··· Material provided
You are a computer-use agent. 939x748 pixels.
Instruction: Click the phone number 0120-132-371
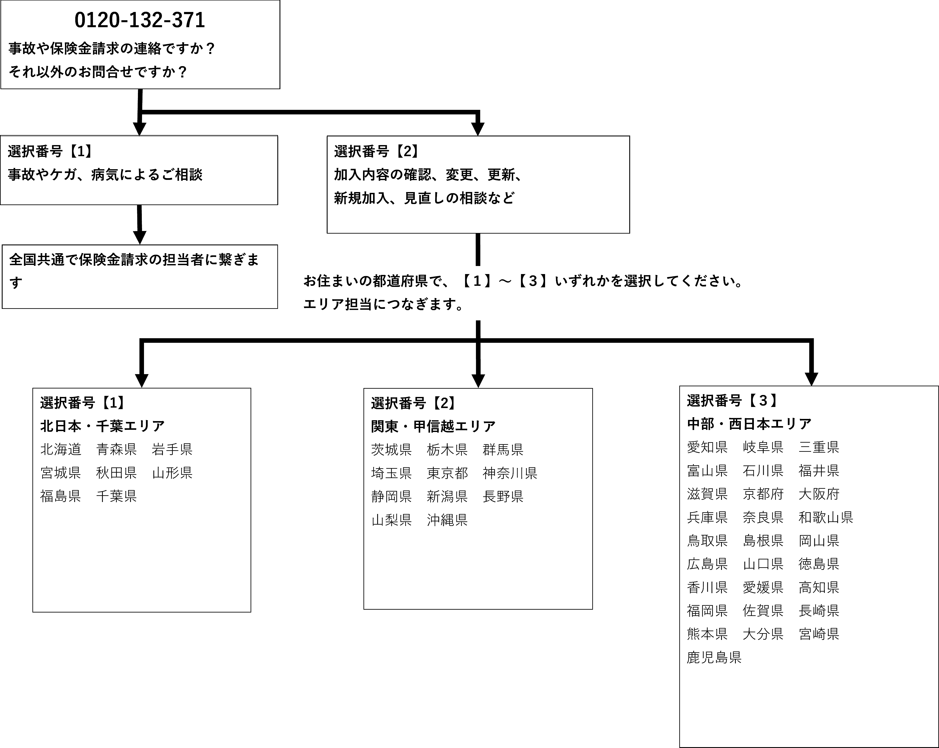click(140, 20)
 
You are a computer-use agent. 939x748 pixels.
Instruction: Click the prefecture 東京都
click(447, 473)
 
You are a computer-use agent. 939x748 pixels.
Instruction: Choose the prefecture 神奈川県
click(510, 473)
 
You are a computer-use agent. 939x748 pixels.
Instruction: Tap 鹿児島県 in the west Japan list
click(714, 657)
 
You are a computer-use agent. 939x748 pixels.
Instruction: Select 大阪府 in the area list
click(819, 494)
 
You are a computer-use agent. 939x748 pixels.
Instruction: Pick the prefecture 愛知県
click(707, 447)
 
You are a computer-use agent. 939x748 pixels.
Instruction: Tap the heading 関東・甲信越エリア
click(433, 426)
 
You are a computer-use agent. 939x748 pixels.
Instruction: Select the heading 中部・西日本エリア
click(749, 423)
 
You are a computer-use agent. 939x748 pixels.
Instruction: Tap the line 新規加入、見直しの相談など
click(424, 198)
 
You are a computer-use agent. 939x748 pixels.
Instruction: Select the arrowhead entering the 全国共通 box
click(139, 237)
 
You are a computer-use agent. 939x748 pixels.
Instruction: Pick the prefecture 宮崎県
click(819, 634)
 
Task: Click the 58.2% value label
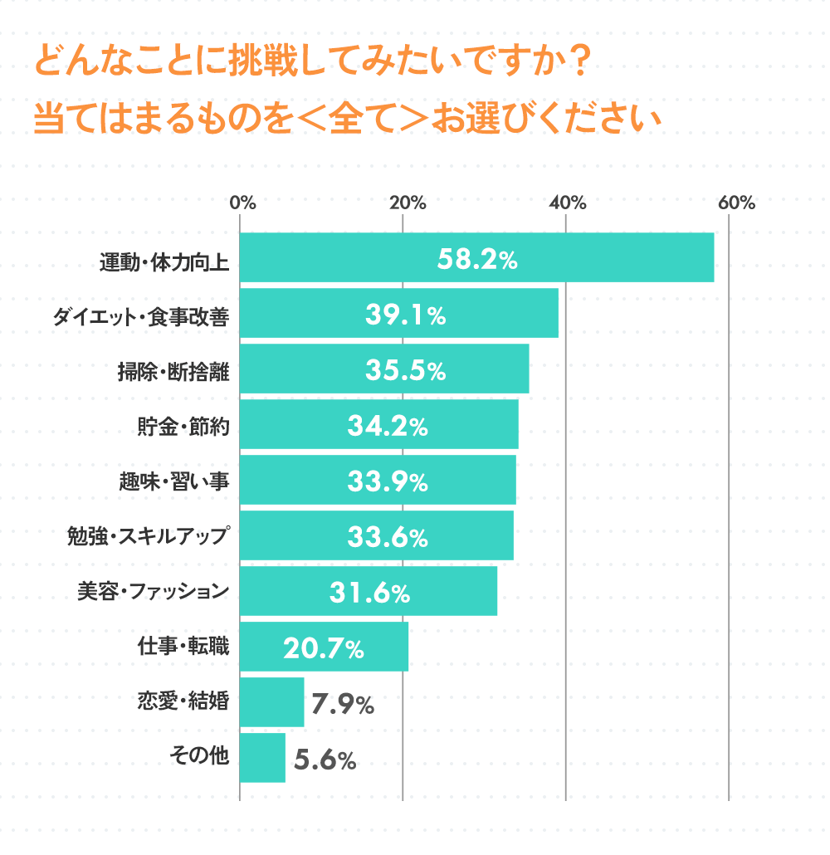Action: point(477,259)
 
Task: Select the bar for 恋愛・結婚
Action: point(271,702)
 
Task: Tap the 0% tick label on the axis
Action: point(242,203)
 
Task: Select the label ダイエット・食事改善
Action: point(139,317)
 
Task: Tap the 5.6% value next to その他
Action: point(325,759)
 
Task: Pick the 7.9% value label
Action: point(343,705)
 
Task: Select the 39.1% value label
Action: point(406,315)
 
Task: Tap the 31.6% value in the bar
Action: point(369,593)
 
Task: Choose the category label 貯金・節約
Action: point(182,428)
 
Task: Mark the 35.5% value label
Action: point(406,371)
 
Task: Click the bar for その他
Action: point(262,758)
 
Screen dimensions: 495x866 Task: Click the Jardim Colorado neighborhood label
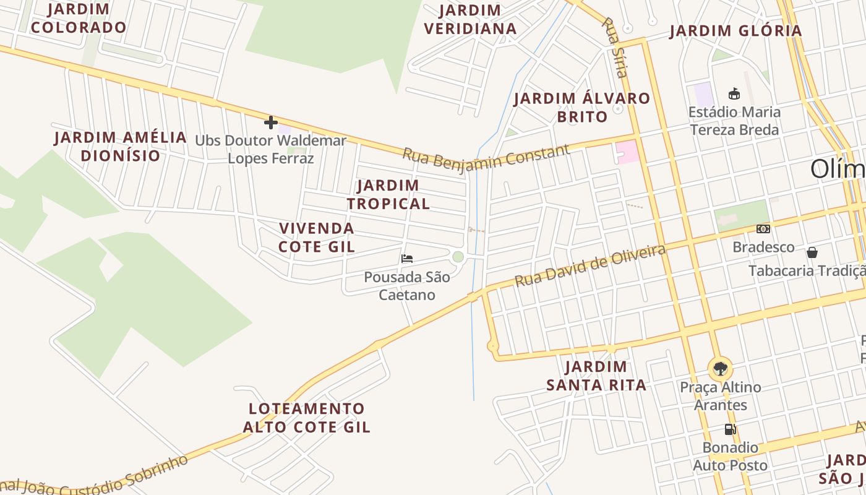coord(79,19)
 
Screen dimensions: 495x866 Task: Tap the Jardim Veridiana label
coord(471,20)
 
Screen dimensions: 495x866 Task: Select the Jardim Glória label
coord(735,31)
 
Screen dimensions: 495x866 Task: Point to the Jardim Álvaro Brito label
coord(582,107)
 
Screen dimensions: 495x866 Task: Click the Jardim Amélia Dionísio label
coord(121,146)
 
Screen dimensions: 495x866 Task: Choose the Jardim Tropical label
coord(388,194)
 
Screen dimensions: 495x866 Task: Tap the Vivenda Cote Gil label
coord(317,237)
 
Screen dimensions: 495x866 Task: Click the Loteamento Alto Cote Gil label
coord(307,418)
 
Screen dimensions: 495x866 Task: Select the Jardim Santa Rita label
coord(596,376)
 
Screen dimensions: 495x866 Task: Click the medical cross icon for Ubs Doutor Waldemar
coord(270,123)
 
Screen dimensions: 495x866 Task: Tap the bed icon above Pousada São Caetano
coord(407,259)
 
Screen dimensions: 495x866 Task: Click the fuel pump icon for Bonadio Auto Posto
coord(730,429)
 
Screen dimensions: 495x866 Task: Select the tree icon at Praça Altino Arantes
coord(720,369)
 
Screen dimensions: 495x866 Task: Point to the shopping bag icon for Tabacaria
coord(812,252)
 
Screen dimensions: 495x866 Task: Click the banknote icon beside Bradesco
coord(763,229)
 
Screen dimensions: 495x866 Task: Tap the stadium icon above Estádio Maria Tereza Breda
coord(734,94)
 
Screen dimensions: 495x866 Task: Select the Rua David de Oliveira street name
coord(590,265)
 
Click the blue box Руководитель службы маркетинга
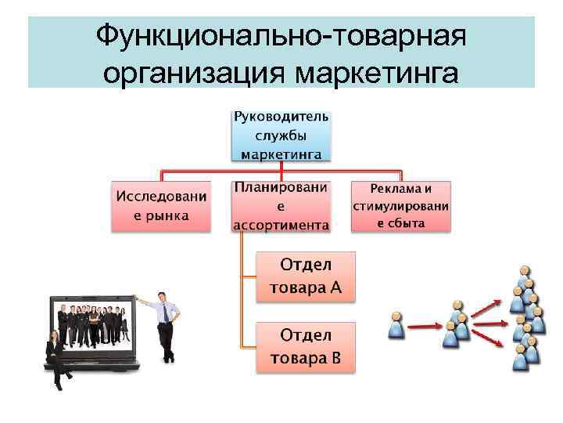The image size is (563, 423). tap(281, 136)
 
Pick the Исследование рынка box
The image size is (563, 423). tap(163, 205)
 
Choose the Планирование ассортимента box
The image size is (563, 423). tap(281, 206)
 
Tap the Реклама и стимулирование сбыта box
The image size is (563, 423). tap(400, 205)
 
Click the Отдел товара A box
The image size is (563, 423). tap(306, 277)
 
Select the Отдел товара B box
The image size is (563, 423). tap(306, 347)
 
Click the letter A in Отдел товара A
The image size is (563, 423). tap(335, 287)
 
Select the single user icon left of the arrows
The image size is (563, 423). tap(397, 324)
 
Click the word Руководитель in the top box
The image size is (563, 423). tap(281, 118)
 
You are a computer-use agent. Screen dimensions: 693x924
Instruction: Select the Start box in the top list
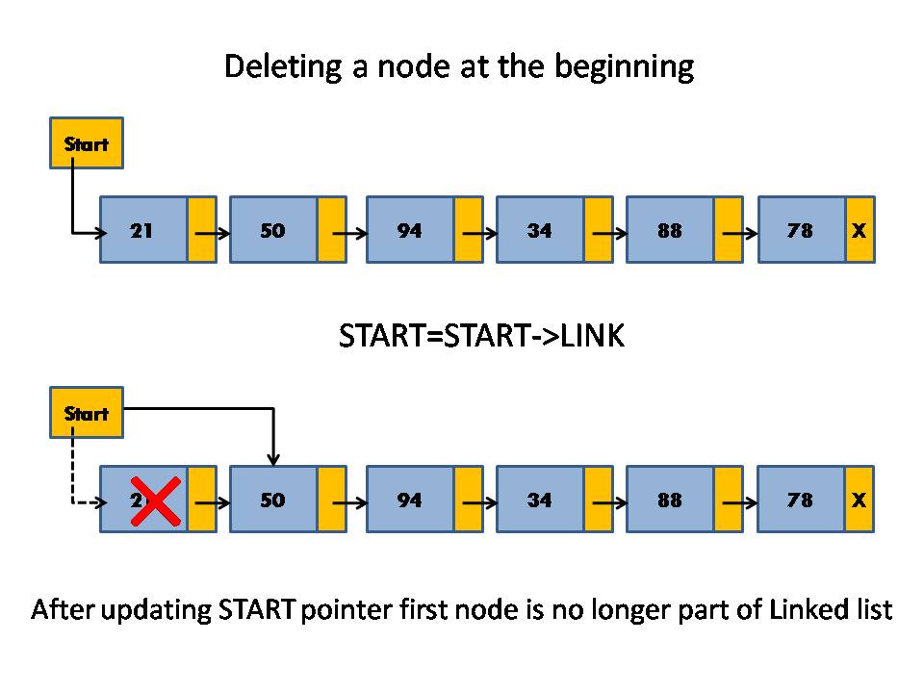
······
- [What is being asked]: Resize the items that begin at the line containing "Screen dimensions: 495x866 Task: Choose" and end after the line containing "coord(317,237)". Write out every one of those lines, requests included, and multiply each coordinate in the answers by 0.35, rounding to whole numbers with halves rounded up.

- [Solved exercise]:
Screen dimensions: 495x866 Task: Choose the Jardim Tropical label
coord(136,68)
 
Screen dimensions: 495x866 Task: Tap the Vivenda Cote Gil label
coord(111,83)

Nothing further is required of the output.